TO DO:
Provide an exact transcription of all the records.
#####
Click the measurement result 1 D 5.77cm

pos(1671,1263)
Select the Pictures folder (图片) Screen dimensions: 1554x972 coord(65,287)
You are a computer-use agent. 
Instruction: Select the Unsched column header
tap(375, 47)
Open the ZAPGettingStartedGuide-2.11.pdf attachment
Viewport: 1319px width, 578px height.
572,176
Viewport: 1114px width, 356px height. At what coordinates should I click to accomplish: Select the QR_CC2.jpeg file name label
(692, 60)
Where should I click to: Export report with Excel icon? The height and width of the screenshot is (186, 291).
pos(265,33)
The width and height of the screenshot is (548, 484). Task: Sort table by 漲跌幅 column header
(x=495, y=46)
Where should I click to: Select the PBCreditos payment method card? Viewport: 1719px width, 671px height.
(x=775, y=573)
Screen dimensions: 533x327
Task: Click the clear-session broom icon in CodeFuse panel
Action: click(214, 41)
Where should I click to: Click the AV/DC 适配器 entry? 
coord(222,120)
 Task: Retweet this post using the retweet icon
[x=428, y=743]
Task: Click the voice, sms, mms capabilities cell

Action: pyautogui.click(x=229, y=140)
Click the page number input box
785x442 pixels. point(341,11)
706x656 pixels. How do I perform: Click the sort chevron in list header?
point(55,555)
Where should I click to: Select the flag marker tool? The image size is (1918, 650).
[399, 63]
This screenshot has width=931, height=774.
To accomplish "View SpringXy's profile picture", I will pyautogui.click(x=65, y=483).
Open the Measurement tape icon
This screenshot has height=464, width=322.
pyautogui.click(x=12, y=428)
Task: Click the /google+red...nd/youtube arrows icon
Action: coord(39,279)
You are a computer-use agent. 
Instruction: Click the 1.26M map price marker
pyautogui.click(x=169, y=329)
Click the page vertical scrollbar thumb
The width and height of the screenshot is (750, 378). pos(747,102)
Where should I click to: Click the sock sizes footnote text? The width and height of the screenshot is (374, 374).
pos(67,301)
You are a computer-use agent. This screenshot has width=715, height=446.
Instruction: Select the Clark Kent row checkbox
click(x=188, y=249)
#####
TASK OUTPUT:
Click the measurement result 1 D 5.77cm

pos(1671,1263)
Select the Pictures folder (图片) Screen dimensions: 1554x972 coord(65,287)
You are a computer-use agent. 
Instruction: Select the Unsched column header
tap(375, 47)
Open the ZAPGettingStartedGuide-2.11.pdf attachment
Viewport: 1319px width, 578px height.
572,176
Viewport: 1114px width, 356px height. At what coordinates should I click to accomplish: Select the QR_CC2.jpeg file name label
(692, 60)
Where should I click to: Export report with Excel icon? The height and width of the screenshot is (186, 291).
pos(265,33)
The width and height of the screenshot is (548, 484). Task: Sort table by 漲跌幅 column header
(x=495, y=46)
Where should I click to: Select the PBCreditos payment method card? Viewport: 1719px width, 671px height.
(x=775, y=573)
Screen dimensions: 533x327
Task: Click the clear-session broom icon in CodeFuse panel
Action: click(214, 41)
Where should I click to: Click the AV/DC 适配器 entry? 
coord(222,120)
 Task: Retweet this post using the retweet icon
[x=428, y=743]
Task: Click the voice, sms, mms capabilities cell

Action: pyautogui.click(x=229, y=140)
Click the page number input box
785x442 pixels. point(341,11)
706x656 pixels. How do I perform: Click the sort chevron in list header?
point(55,555)
Where should I click to: Select the flag marker tool? The image size is (1918, 650).
[399, 63]
This screenshot has width=931, height=774.
To accomplish "View SpringXy's profile picture", I will pyautogui.click(x=65, y=483).
Open the Measurement tape icon
This screenshot has height=464, width=322.
pyautogui.click(x=12, y=428)
Task: Click the /google+red...nd/youtube arrows icon
Action: coord(39,279)
You are a computer-use agent. 
Instruction: Click the 1.26M map price marker
pyautogui.click(x=169, y=329)
Click the page vertical scrollbar thumb
The width and height of the screenshot is (750, 378). pos(747,102)
Where should I click to: Click the sock sizes footnote text? The width and height of the screenshot is (374, 374).
pos(67,301)
You are a computer-use agent. This screenshot has width=715, height=446.
Instruction: Select the Clark Kent row checkbox
click(x=188, y=249)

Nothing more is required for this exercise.